In the past, the telescope has undergone maintenance operations. The previous five missions were carried out by the Space Shuttle and its crews, and they allowed the telescope to provide us with scientific knowledge and spectacular images. The last maintenance mission with the Shuttle was in 2009, and two years later, in 2011, NASA retired the entire Space Shuttle fleet. According to Patrick Crouse, head of the Hubble project at NASA’s Goddard Space Flight Center, the telescope would have a 50% chance of falling to Earth in 2037 if no action is taken before then.

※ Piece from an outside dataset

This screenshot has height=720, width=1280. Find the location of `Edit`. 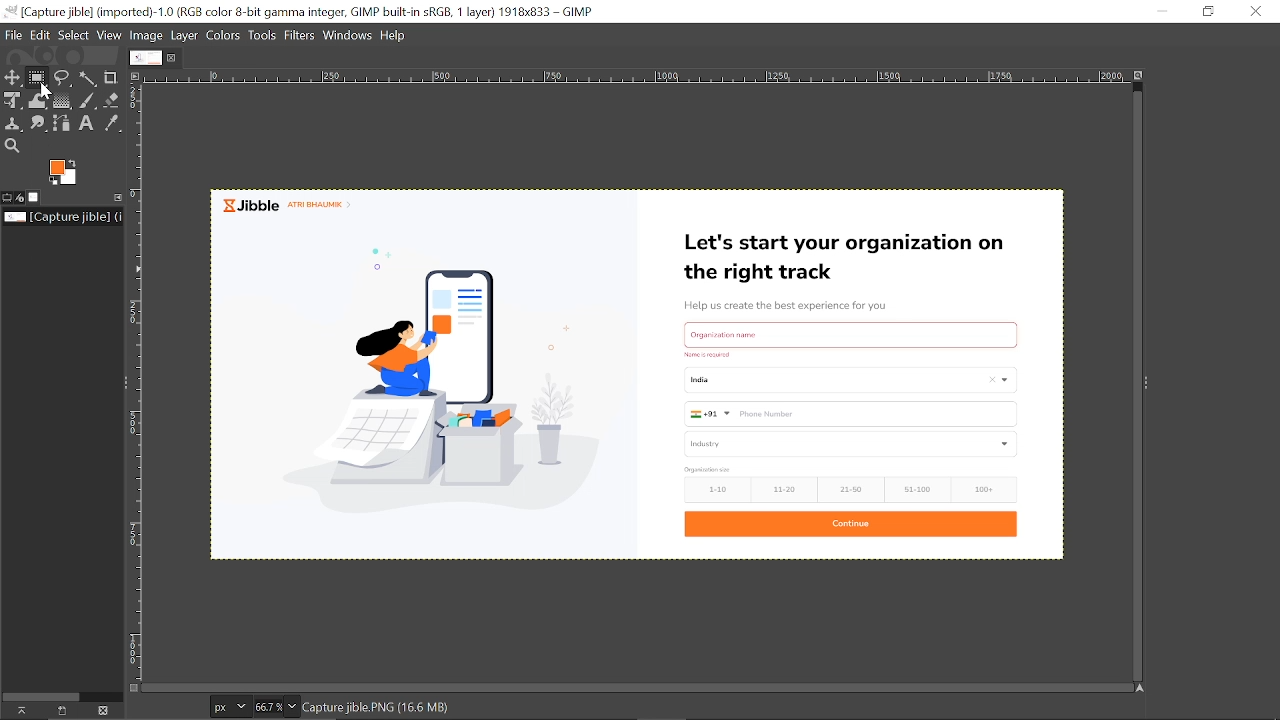

Edit is located at coordinates (41, 35). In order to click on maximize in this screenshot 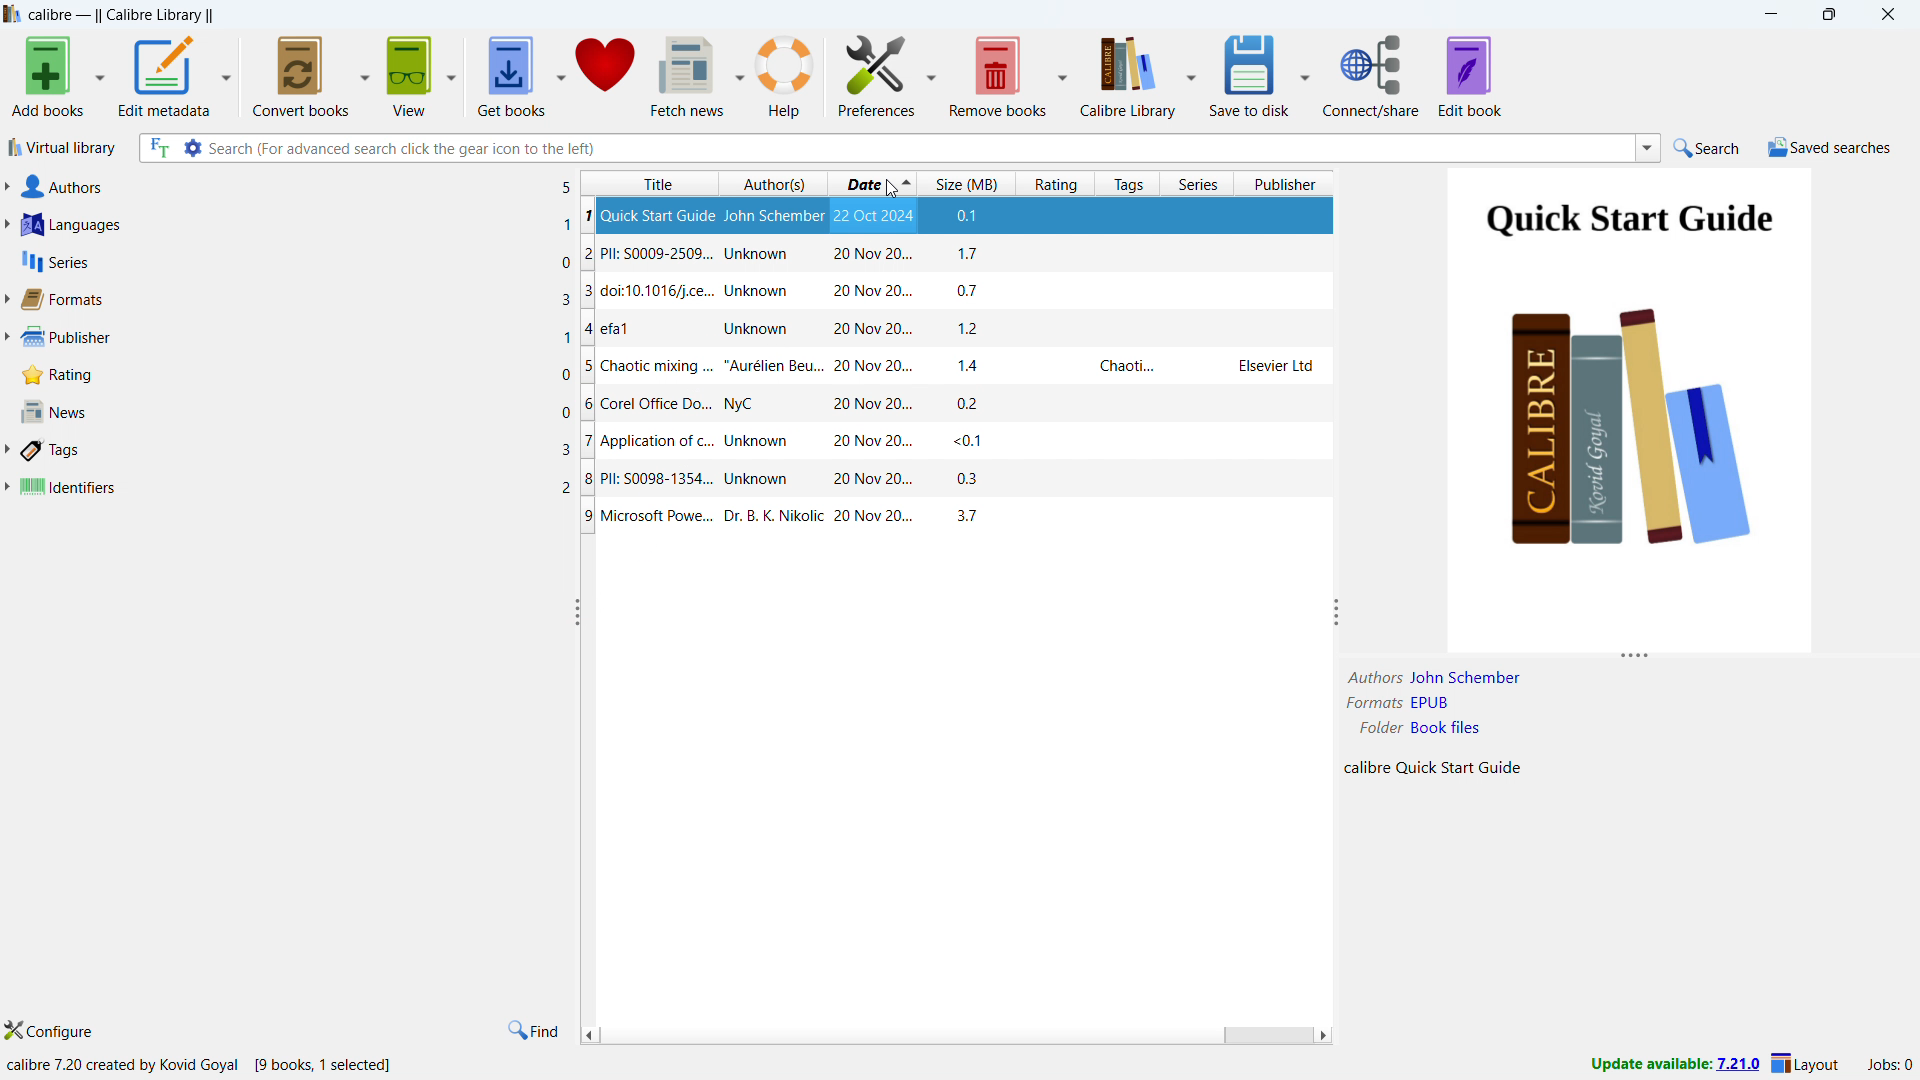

Idea of moving Hubble to a higher orbit using a Dragon spacecraft, without any cost to the American government, was initially developed between SpaceX and the Polaris Program. Latter is a private program of space missions that utilizes SpaceX’s Dragon and Starship vehicles, funded by billionaire Jared Isaacman. Agreement between SpaceX and NASA to study the feasibility of relaunching Hubble was signed in September 2022.

Feasibility study

SpaceX’s feasibility study was designed to assist NASA, which currently has no plans to operate and fund a new Hubble servicing mission. In the analysis, SpaceX also aimed to outline the technical challenges of such a servicing effort. The fact that the study is not exclusive means that other companies are free to propose their own solutions. Each of them could provide assistance to Hubble, using different rockets or spacecraft.

All feasibility analyses will be based on data from the same Hubble and SpaceX’s Dragon spacecraft. It will be particularly important to evaluate the possibility of a safe rendezvous and docking with the space telescope before moving it to a higher stable orbit. “This study is an exciting example of the innovative approaches NASA is exploring through public-private partnerships”, said Associate Administrator Thomas Zurbuchen in a statement. “As our fleet grows, we want to explore a wide range of opportunities to support the most robust and outstanding scientific missions possible” he added.

The Hubble relaunch operation would demonstrate how older satellites and spacecraft could have a second operational life, much like vehicles in near-Earth orbit. “SpaceX and the Polaris program aim to expand the boundaries of current technology. They explore how commercial partnerships can creatively solve more complex and challenging problems,” said Jessica Jensen, SpaceX’s Vice President of Customer Operations. “Missions like the Hubble servicing would help us expand our space capabilities to assist us all in achieving our goals of becoming a multi-planetary civilization traveling in space.”